Wednesday, 10 June 2015

I learned a new word today... (Easter eggs - 'Constipation' in babies and things you might not know about lactulose)

Why I have stopped using lactulose to treat babies


This month’s Archive of Disease in Childhood published an interesting paper on defecation patterns in infants. (1)  The most interesting thing for me was that I learned a new word: dyschezia.  The definition of dyschezia is difficulty with defaecation.  While it might seem like a superfluous word to those of us who use terms like constipation and painful, in the context of this article it has an important place in medical terminology because it makes a valuable distinction.

It has long bothered me that babies are referred to as being constipated.  Certainly they might go for days without passing stools and when they finally do they often do their best tomato impression.  While constipation is not the wrong word for what babies go through, it creates the impression that there is significant overlap with the constipation that is so common among older children and this is just not the case.

So what is happening to babies?  The truth is that we just don’t know.   Babies seem to be born with a tendency for their gastrointestinal tract to cause all sorts of alarming symptoms.  We use diagnoses such as colic and posseting in an attempt to give labels to things that seem to be normal phenomena in babies.  These problems are self-limiting however and are probably a feature of a GI tract that is 'learning' how to function effectively.  The trouble with each of these is that they have significant counterparts made up of a list of less common but very significant medical problems. 

Every baby who presents with symptoms that could be due to abdominal pathology should be carefully assessed to exclude such problems including urinary tract infection and surgical problems.  The full list of possibilities is much longer of course but the major clues that the baby does not have these is that they should be alert but settled, thriving and hydrated, afebrile and have no alarming signs or symptoms.
So if we are left with a baby which is not opening its bowels, straining at stool and intermittently getting upset, what do we do?  One thing that I am quite convinced of is that lactulose is not the best medicine for babies no matter what the problem. 

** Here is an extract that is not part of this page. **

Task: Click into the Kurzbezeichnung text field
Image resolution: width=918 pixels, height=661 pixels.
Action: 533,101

This brings me back my new word: dyschezia.  When babies fail to pass stools, or they strain and show signs of discomfort, they don’t have constipation in the way that a six year old has constipation.  The baby has a gut that is doing something but ineffectively while the six year olds guts are just not doing the thing at all.  “That’s fine,” you may say. “Lactulose is a stool softener so it will help the baby pass stool in this way.”  That’s what I used to believe too until a helpful pharmacist told me about how lactulose really works.  Lactulose does have an osmotic effect but it is also an irritant because when metabolised by the gut bacteria the result is chemicals such as acetic acid, lactic acid and formic acid.

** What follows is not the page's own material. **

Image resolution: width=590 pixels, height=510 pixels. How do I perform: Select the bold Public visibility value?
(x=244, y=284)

So if a baby is failing to open its bowels because it’s a baby then I prefer not to use lactulose.  If I think that the problem is that the baby has guts that are trying, then driving them harder seems unfair.  I like to think about what we advise parents about how sensitive baby skin is.  How much more sensitive will their gut lining be?

What does work?    If anything is going to work, a glycerine suppository could be tried and in my experience is often successful.  More often the answer is time.  Essentially dyschezia is a common and transient phenomenon which will eventually resolve and is not a risk factor for constipation later in childhood. (1)  As is often the way in paediatrics, time spent looking for the correct diagnosis and explaining things properly to the parents is time well spent.



Finally, I think that dychezia is a terrible word, right up there with erythema toxicum on the list of things that I will never say to parents that their child has.  Can anyone out there suggest a better one?

Edward Snelson
Junior gunner, Crimson Permanent Assurance

References:
(1) Defecation patterns in infants: a prospective cohort study (Kramer et Al, Arch Dis Child, doi:10.1136/archdischild-2014-307448)


Disclaimer:  I don’t know what babies are thinking either.